Security

Summary


  • No breached passwords
  • Two-factor authentication
  • Encryption in-transit and at-rest
  • Strict employee access policies
  • Annual penetration testing
  • Read-only access to AWS configuration

1. Passwords


The security of your account begins with a strong password. In addition to requiring a password of at least 8 characters in length, KirkpatrickPrice follows the recommendations outlined in NIST SP 800-63B and compares passwords against lists of known breaches.

When you create a new account, your password is checked against the Have I Been Pwned service. If your password has shown up in any breaches indexed by Have I Been Pwned, we will ask that you choose a different, stronger password.

We do not store, log, or share your password in plain-text. To check your password against Have I Been Pwned, we generate a one-way cryptographic hash of the password and use a portion of the hash to compare against hashes of known breaches. You can read more about how this process works here.

2. Two-factor authentication


While passwords serve as the foundation of account security, on their own, they are susceptible to our tendency as humans to make them too easy to guess. To add an additional layer of security KirkpatrickPrice offers two-factor authentication (2FA) using the TOTP protocol.

You can use any TOTP apps such as Google Authenticator, Duo, Authy, Microsoft Authenticator, 1Password, or LastPass to add a second authentication factor to your account.

3. Encryption


All traffic to and from KirkpatrickPrice uses industry standard TLS encryption. In addition data, files, backups, and storage are all encrypted at-rest.

4. Employee access


Access to customer data held in KirkpatrickPrice's platform is limited to employees who need access to operate and support the system. All access is logged and audited to maintain security and privacy of our customers.

5. Pentesting


KirkpatrickPrice performs annual penetration testing with qualified experts to test and find potential vulnerabilities in our system.

6. AWS account connection


To perform a security assessment of your AWS account you will first need to allow KirkpatrickPrice to connect to your account. Once access is established you can run your scan.

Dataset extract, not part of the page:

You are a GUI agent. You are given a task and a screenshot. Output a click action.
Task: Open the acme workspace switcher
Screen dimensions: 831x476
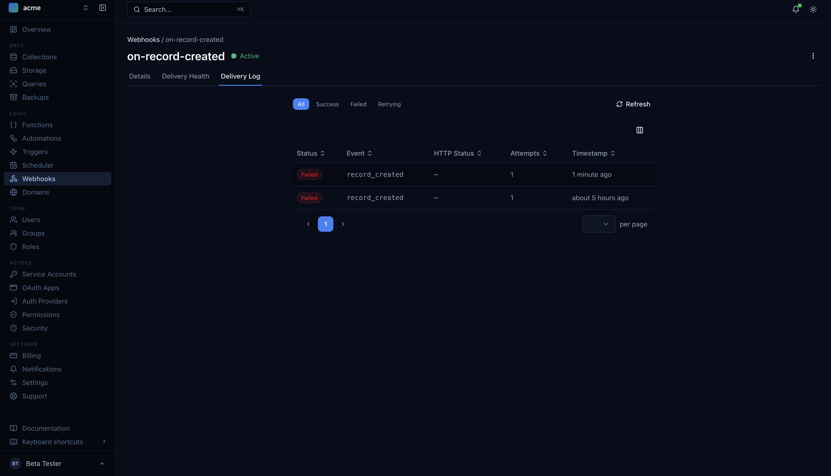85,8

KirkpatrickPrice accesses your AWS account by establishing a read-only, cross-account role. The cross-account role is given the AWS managed SecurityAudit policy. This policy only grants permissions to read metadata about the services you use in AWS and not the data contained in those services. For example, we will be able to see the configuration of your S3 buckets, but not the contents of those buckets.

To further protect access to your account, each cross-account role is given a unique external ID which is required when assuming the role.